→ Provided records

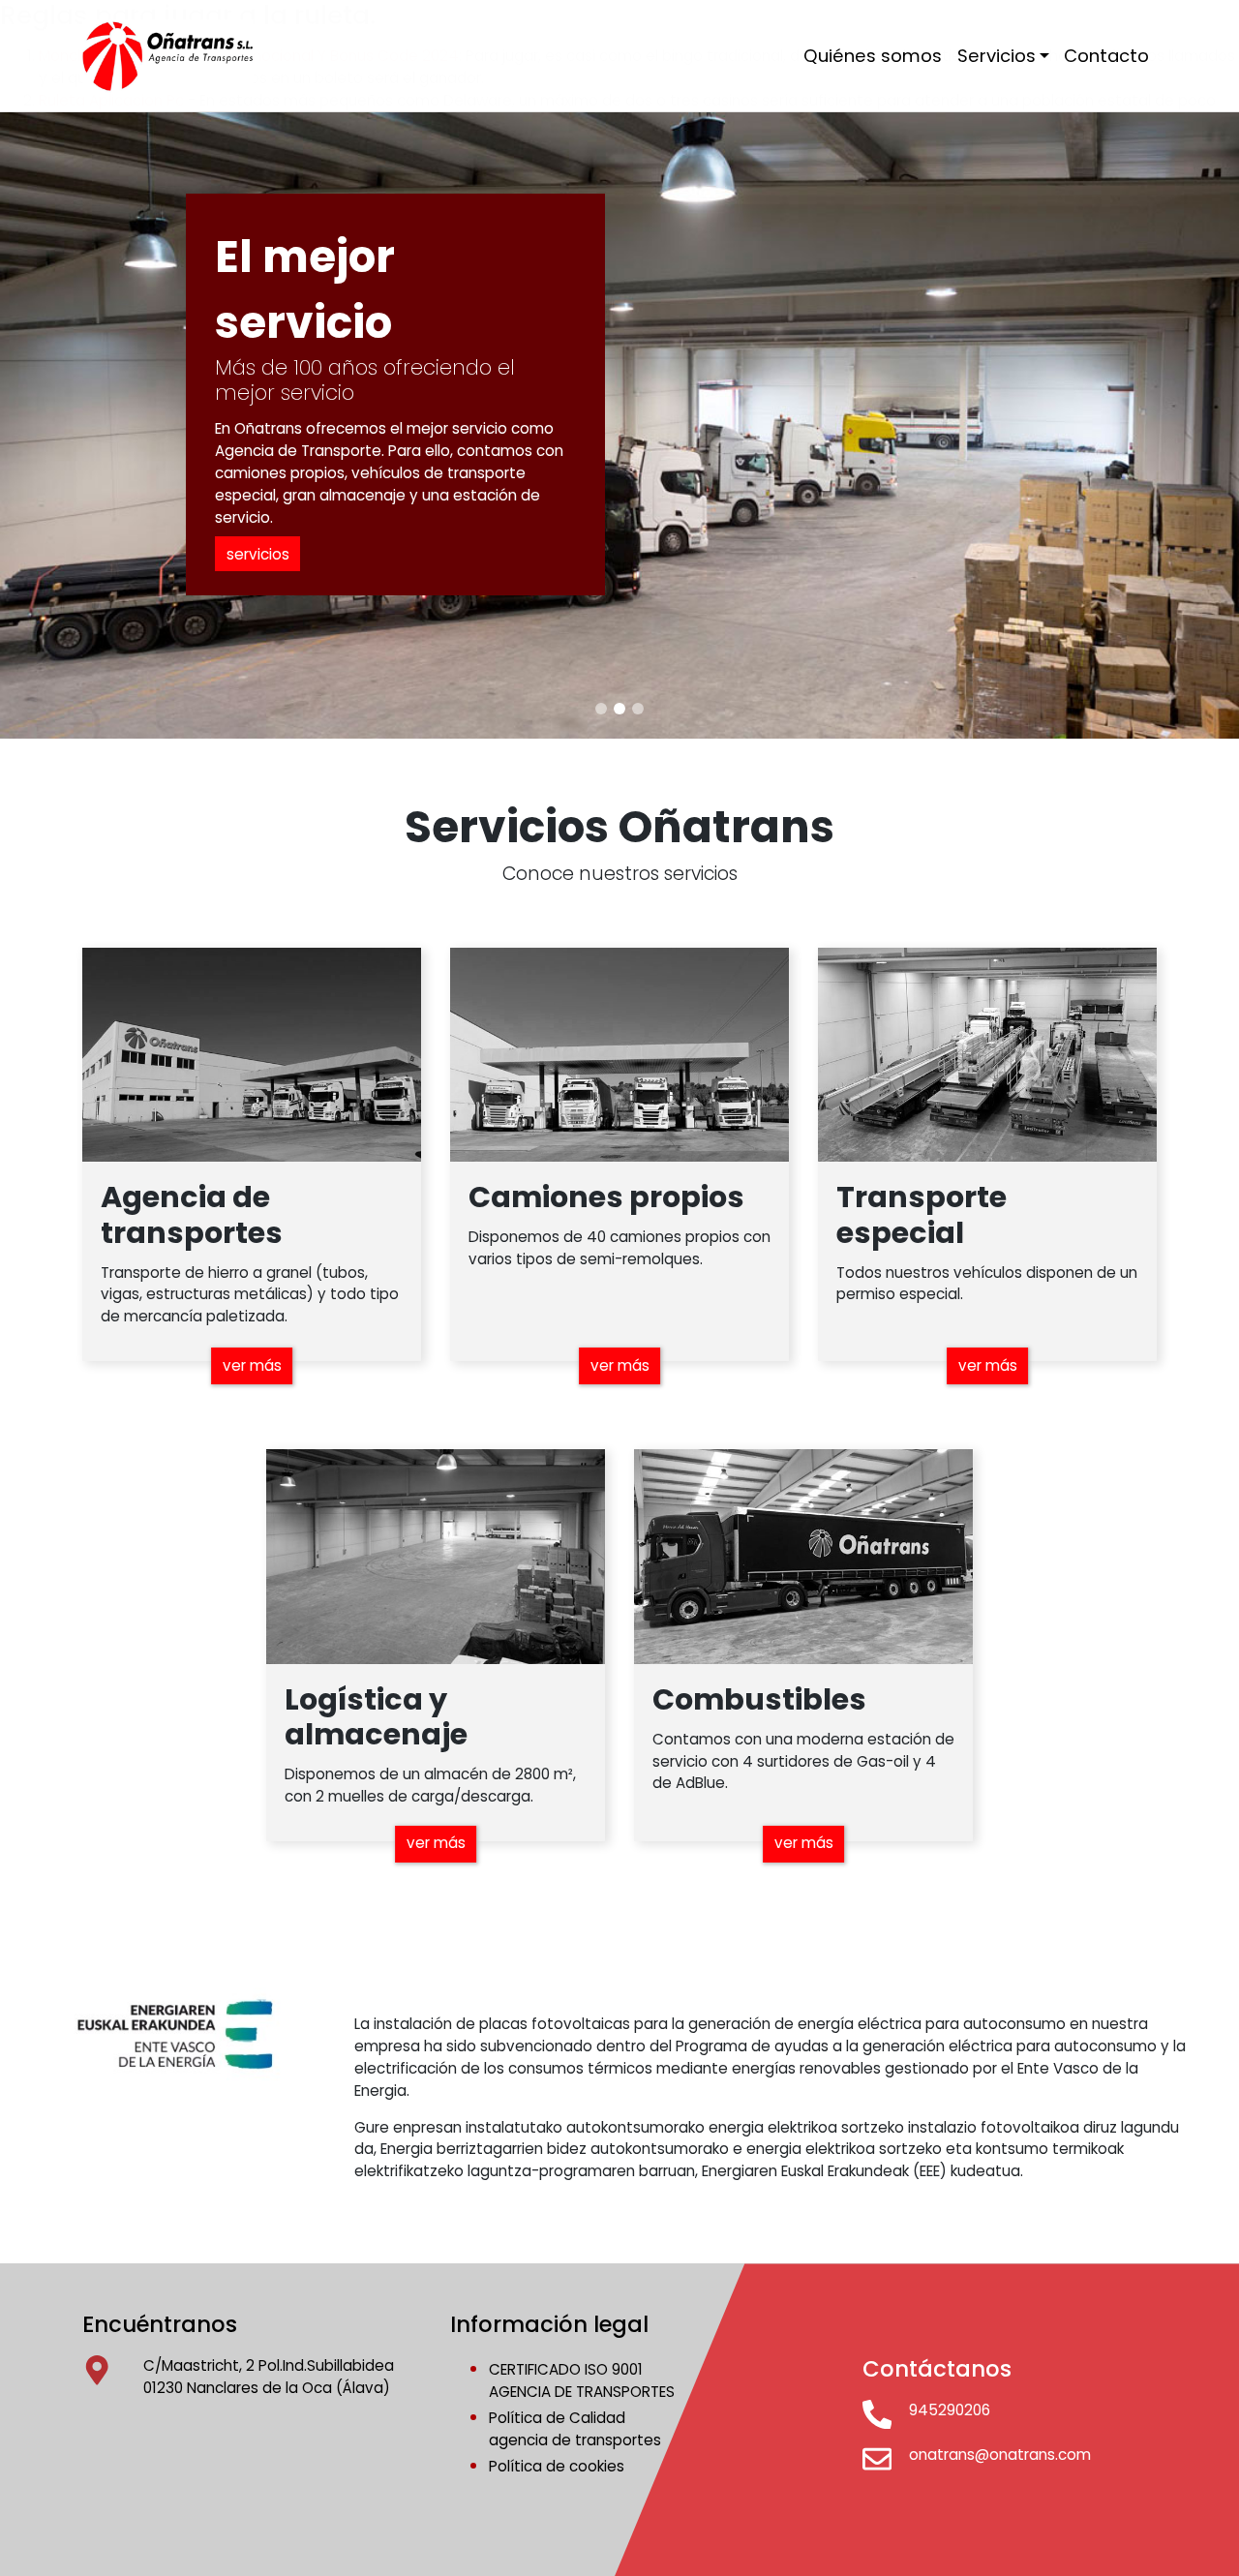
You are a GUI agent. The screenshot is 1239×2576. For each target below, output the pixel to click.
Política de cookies (556, 2466)
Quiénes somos (872, 56)
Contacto (1106, 56)
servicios (258, 554)
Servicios (996, 56)
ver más (252, 1365)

→ Assignment
Lines from the one holding "Política de cookies (556, 2466)" to the last line of the records: return these exactly, and only these.

→ Solution to the exercise
Política de cookies (556, 2466)
Quiénes somos (872, 56)
Contacto (1106, 56)
servicios (258, 554)
Servicios (996, 56)
ver más (252, 1365)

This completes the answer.